In the year 1649 after nearly a decade of painstaking work, the legendary Dutch artist Rembrandt van Rijn put the finishing touches on one of his masterpieces: Christ Healing the Sick.

The piece is considered a technical and artistic marvel, proving without doubt that Rembrandt’s skills were truly ahead of his time.

So it’s no surprise that he sold the piece for a record-setting 100 Dutch guilders… an incomprehensible amount of money to pay for art at the time.

A lot of people probably thought the buyer was crazy for paying such a high price.

But the masterpiece was passed down through the generations for more than 200 years. And when it came up for sale again in 1867, it was purchased for the equivalent of nearly 12,000 Dutch guilders… more than 100x the original price paid in 1649.

Rembrandt paintings don’t change hands too often these days; in fact there are only three of his works that are still privately owned.

But as luck would have it, one of those three is coming up for auction at Sotheby’s next week, and it’s expected to fetch north of 16 million euros.

Now, the Dutch guilder doesn’t exist anymore– it was replaced by the euro in 1999 at a rate of just over 2.2 guilders per euro.

16 million euros would have been the equivalent of more than 35 million Dutch guilders (based on the final exchange rate in 1999 when the guilder was replaced by the euro).

You might be thinking– “That seems like a phenomenal return on investment– from 100 to 12,000 to 35+ million.”

But the return on investment works out to be just 3.5% per year, compounded annually over the past 371 years.

There are a few key lessons from this–

First, never underestimate the power of compound interest. Even small amounts compounded over long periods of time can really add up.

Second: 3.5% is actually a great return given the length of time involved. It means it held its value, and then some.

This probably seems counterintuitive since we’re accustomed to higher investment returns; big “blue chip” companies like Disney and Coca Cola, for example, generate average returns for their investors that are much greater.

But even the biggest, most powerful companies typically don’t last 371 years. They go out of business. They get acquired. They fade into obscurity.

In Rembrandt’s time in the 1600s, the most powerful company in the world was the Dutch East India Company; it was the first-ever publicly traded corporation, and it set records for its massive profitability.

But by 1800 it was out of business.

In the early 1900s, Sears was the largest and most prominent retailer in the world. But today it’s bankrupt and struggling to keep its doors open.

In the 1990s, Yahoo dominated the Internet. Yahoo executives were so certain of the company’s success that in 1998 they flat out rejected the opportunity to buy a little startup called Google for $1 million.

Yahoo reached a peak valuation of $125 billion in 2000. But fifteen years later, Verizon bought Yahoo’s assets for less than $4.5 billion.

Don’t get me wrong– I’m not suggesting that businesses are bad investments. In fact, I’ve long believed that the best investment is a great business.

A great business is a ‘real asset’, so its value rises during inflationary times. During times of deflation, it produces vital cash. And during times of crisis, it scoops up the market share of its failed competitors and emerges stronger than ever.

Yet most businesses are not forever assets, as the East India Company, Sears, Yahoo, and so many other examples show.
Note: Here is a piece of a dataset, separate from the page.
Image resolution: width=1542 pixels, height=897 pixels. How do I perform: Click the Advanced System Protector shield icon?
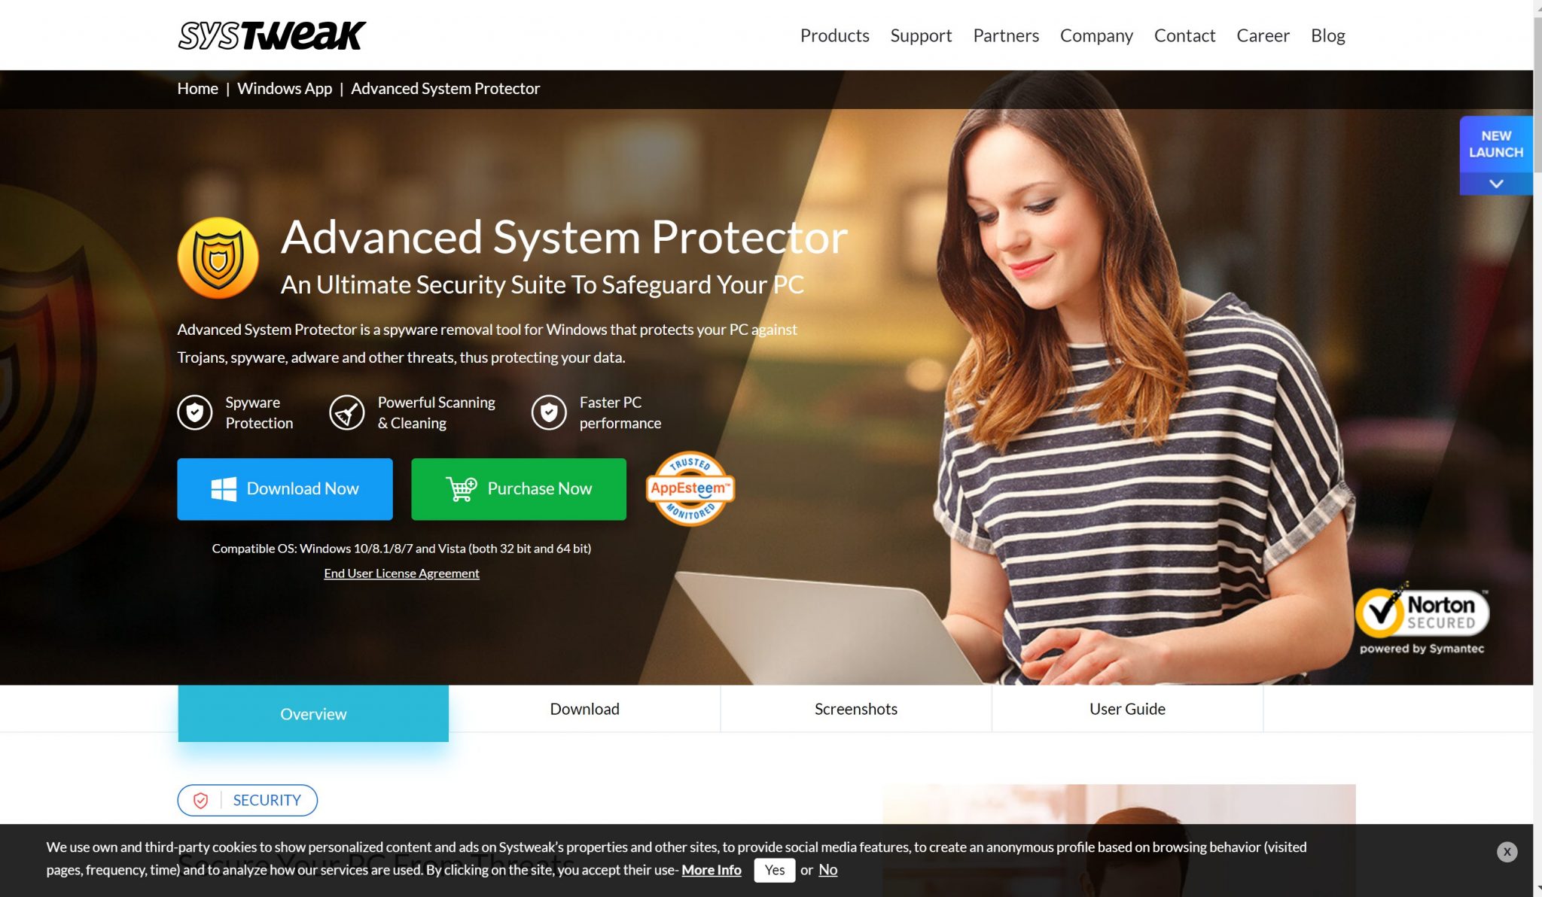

Great businesses require great management. But at some point in the future, even the most successful companies may hand the reins over to a new generation of incompetent executives.
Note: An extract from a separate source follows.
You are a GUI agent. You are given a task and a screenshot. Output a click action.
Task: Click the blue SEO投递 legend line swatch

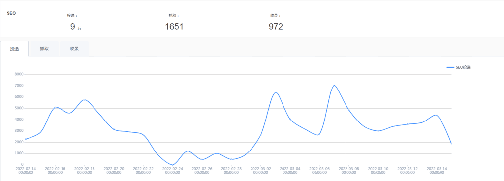click(x=450, y=67)
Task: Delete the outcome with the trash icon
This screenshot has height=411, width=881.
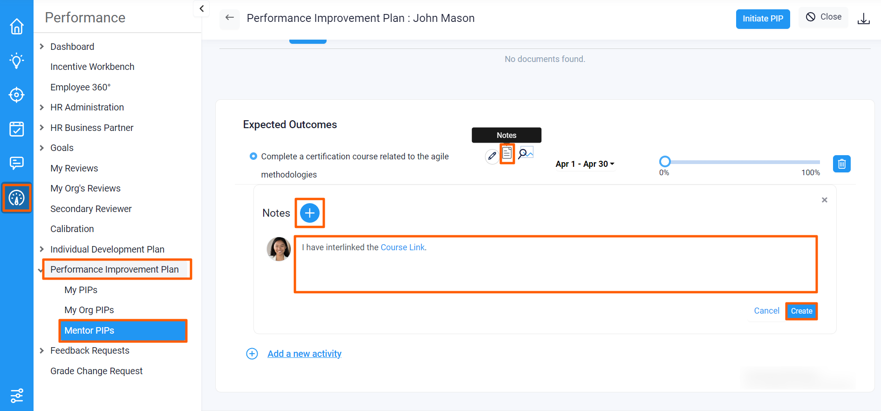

So even Google, Coke, Facebook, Disney, Amazon, and the next great startup may someday fade, as hard as that is to imagine.
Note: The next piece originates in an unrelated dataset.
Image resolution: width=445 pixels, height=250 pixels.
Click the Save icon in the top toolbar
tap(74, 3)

A forever asset is something like a Rembrandt. It doesn’t depend on a team of executives to manage it, yet it can still have value hundreds of years from now.

The downside of a Rembrandt is that there’s still some physical risk.

We’re seeing Bolshevik revolutionaries running around now defacing property, burning down buildings, and targeting anyone with wealth. I wonder how long a Rembrandt would last under their watch.

Even under normal circumstances, a painting must be stored in the right environment– not too much moisture, not too much sunlight.

Gold, on the other hand, has none of those risks.

It’s practically indestructible. You can drop it and it won’t break. It doesn’t rust. Melt it down and it is still valuable.

It’s small enough to store securely, or transport if need be.

And it REALLY holds its value.

The amount of gold it took to buy a high-end house 1,100 years ago in the Islamic Kingdom of Cordoba equals about the same price of a high-end home today.

4,000 years before that, merchants in the fertile crescent, at the very birth of civilization, were trading gold in exchange for goods.

Obviously most people don’t consider too many generations into the future when making investment decisions.

Most of us invest for the here and now… so it’s nice that gold has a lot of upside investment potential today.

As I’ve written before, the more money that central bankers print in their Covid bailouts, the more valuable gold becomes.

And I just wrote earlier this week that silver has already become one of the best performing assets in the world right now, plus gold has also been quite strong.

But aside from having substantial present-day potential, gold is also a forever asset that has already proven its worth over 5,000 years.

Gold has outlasted every company, every piece of art, every government bond.

And when you look at the universe of investment options, there just aren’t a lot of things you can say that about.